• **YOUR OBJECTIVE**: Return nothing but the lines from the line with "This screenshot has width=679, height=328." through the last line of the entries that follow, copied exactly and free of pictures.

• **PROVIDED RECORDS**:

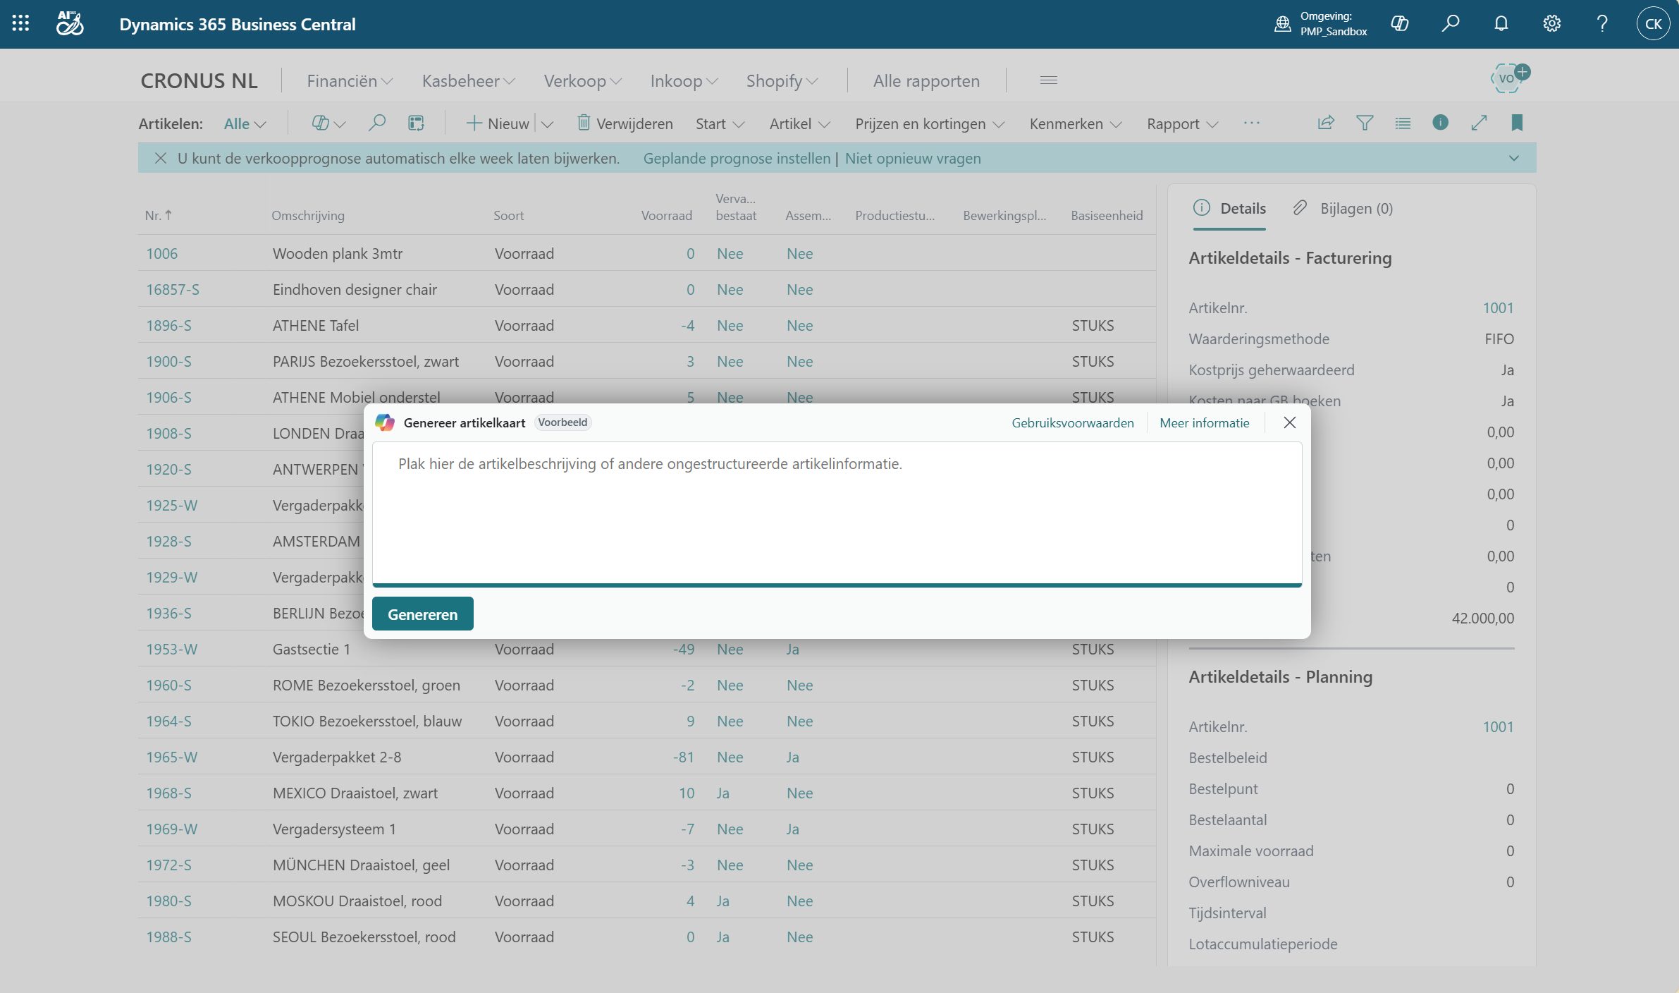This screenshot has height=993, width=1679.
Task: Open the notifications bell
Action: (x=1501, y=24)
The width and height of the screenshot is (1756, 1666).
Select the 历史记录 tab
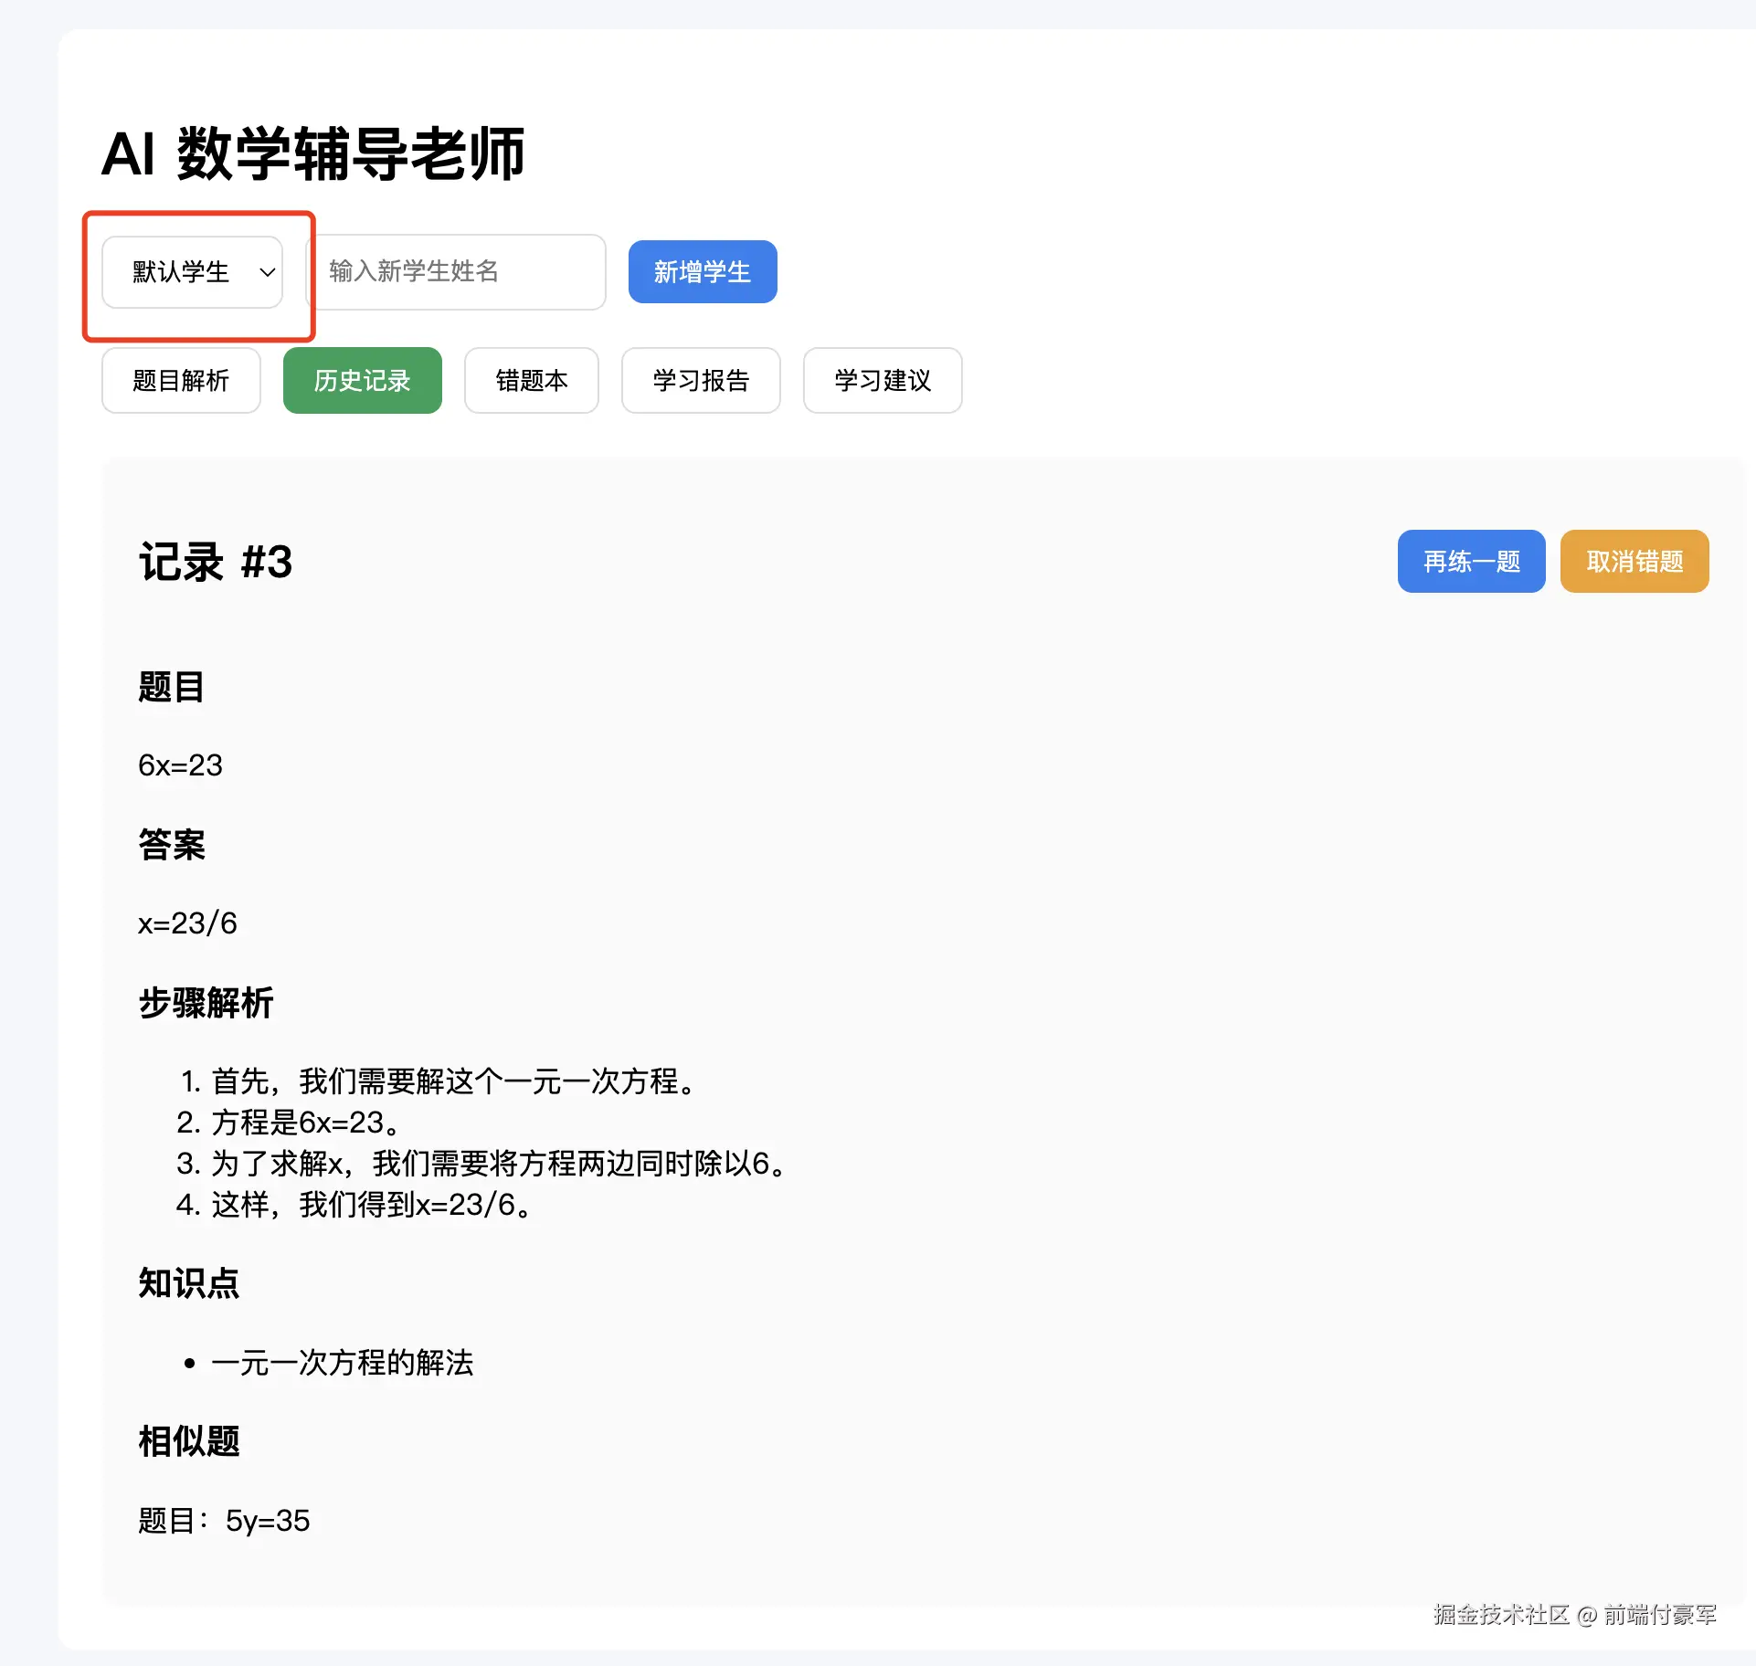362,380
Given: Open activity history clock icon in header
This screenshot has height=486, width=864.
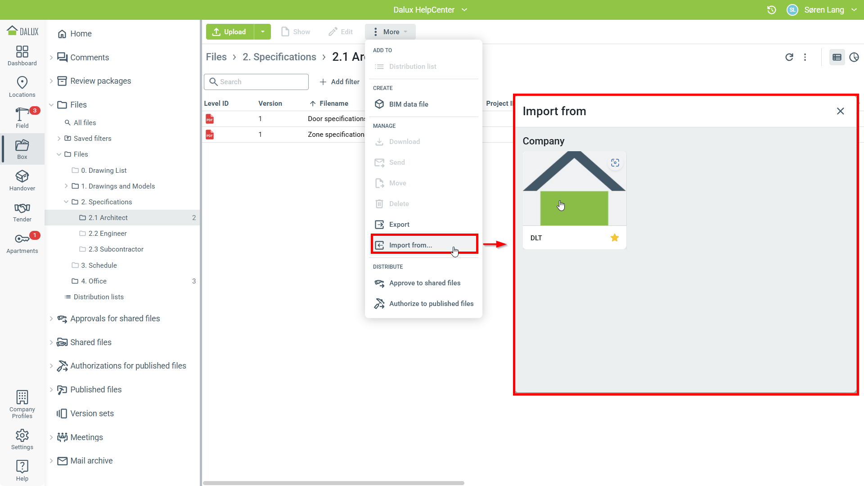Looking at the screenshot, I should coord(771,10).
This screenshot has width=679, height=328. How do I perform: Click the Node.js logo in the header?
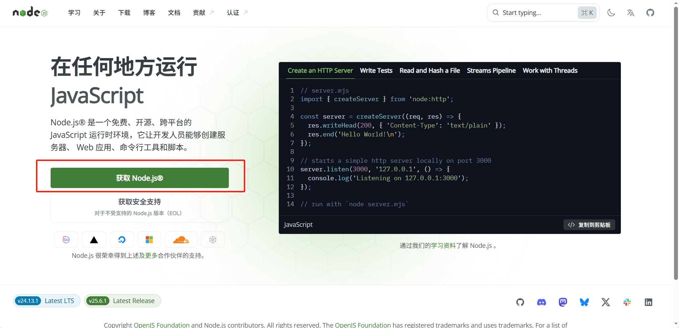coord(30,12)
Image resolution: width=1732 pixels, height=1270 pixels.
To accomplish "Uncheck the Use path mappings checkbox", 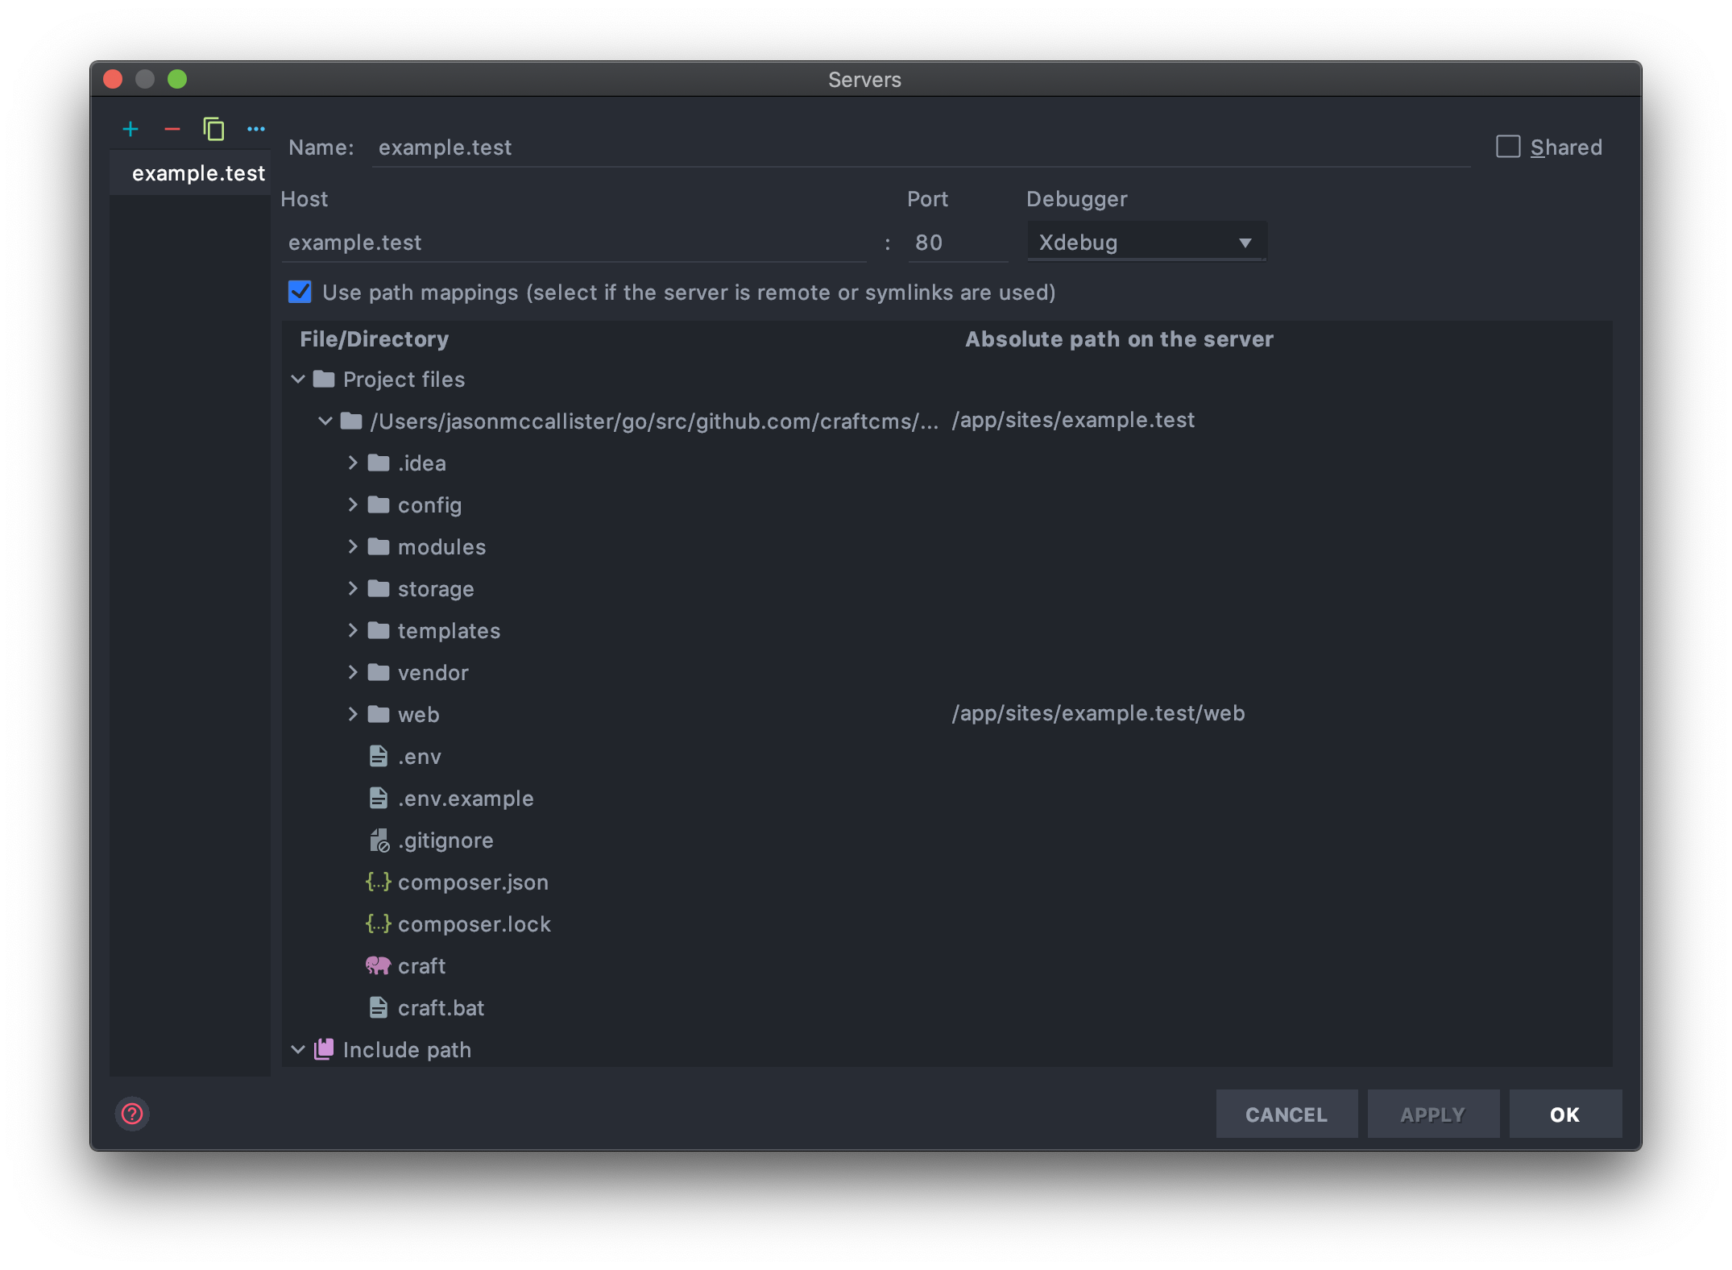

• **RESULT OF THIS TASK**:
This screenshot has width=679, height=328. How do I perform: Click the Node.js logo in the header?
coord(30,12)
Image resolution: width=1732 pixels, height=1270 pixels.
To accomplish "Uncheck the Use path mappings checkbox", 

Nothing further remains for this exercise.